What we actually did
The fashionable answer would have been a rewrite. We recommended consolidation instead: merge services along data-ownership lines until each remaining service has a single reason to exist and, ideally, a single team-sized owner.
Over ten months, 43 services became 9. The mergers were mechanical more often than expected - many boundaries existed for historical rather than domain reasons, and services sharing a database or deploying in lockstep were merge candidates by definition. Two boundaries survived on merit: a compliance-isolated payment service and a compute-heavy document pipeline with a genuinely different scaling profile.

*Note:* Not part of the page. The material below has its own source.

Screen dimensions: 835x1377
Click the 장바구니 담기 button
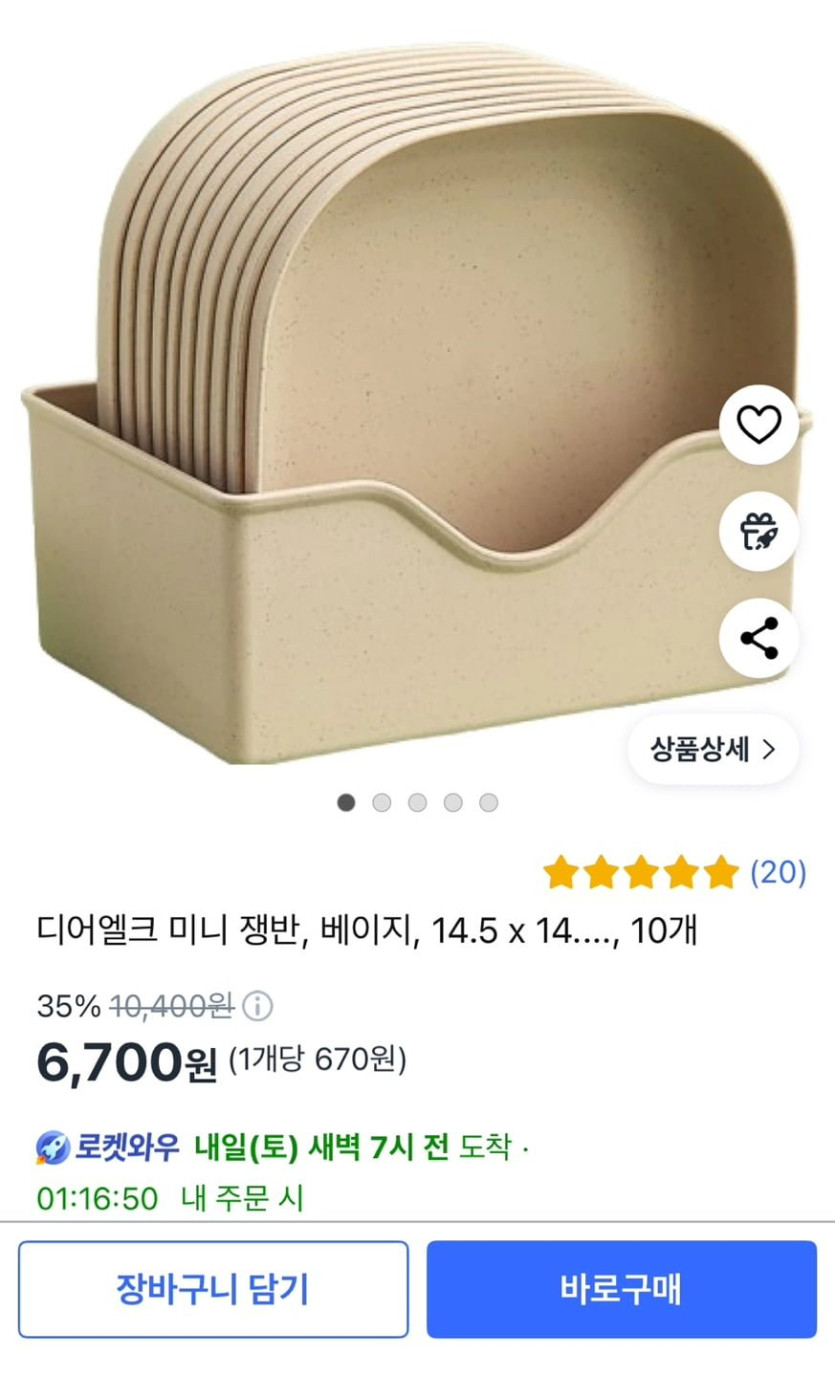(213, 1289)
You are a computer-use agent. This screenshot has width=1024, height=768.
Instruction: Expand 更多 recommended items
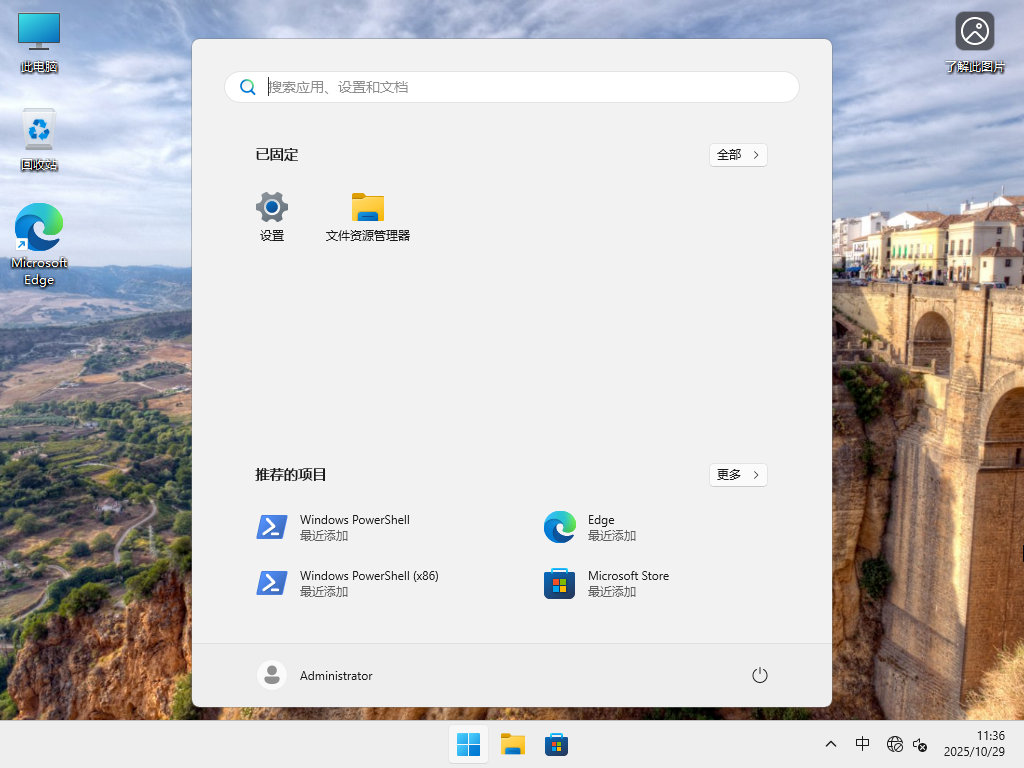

The results, one quarter after completion: deploy frequency up 2.4x, median incident diagnosis down from 70 to 25 minutes, and the infrastructure maintenance load down by roughly two-thirds. No customer noticed anything, which was the point.
The heuristic we now give every client
Microservices convert organizational scale problems into technical ones. That trade is worth it exactly when you have the organizational problem - multiple teams stepping on each other in one codebase. Our rule of thumb:
- Fewer services than teams: probably underinvested in boundaries
- Services roughly equal to teams: healthy
- Services several times your engineer count: you are paying the distributed-systems tax without the parallelism dividend
The client's mistake was not incompetence; it was adopting the architecture of the companies they read about, at a headcount those companies had outgrown years earlier. Architecture is a function of team size, and team size changes. The boundaries should too - in both directions.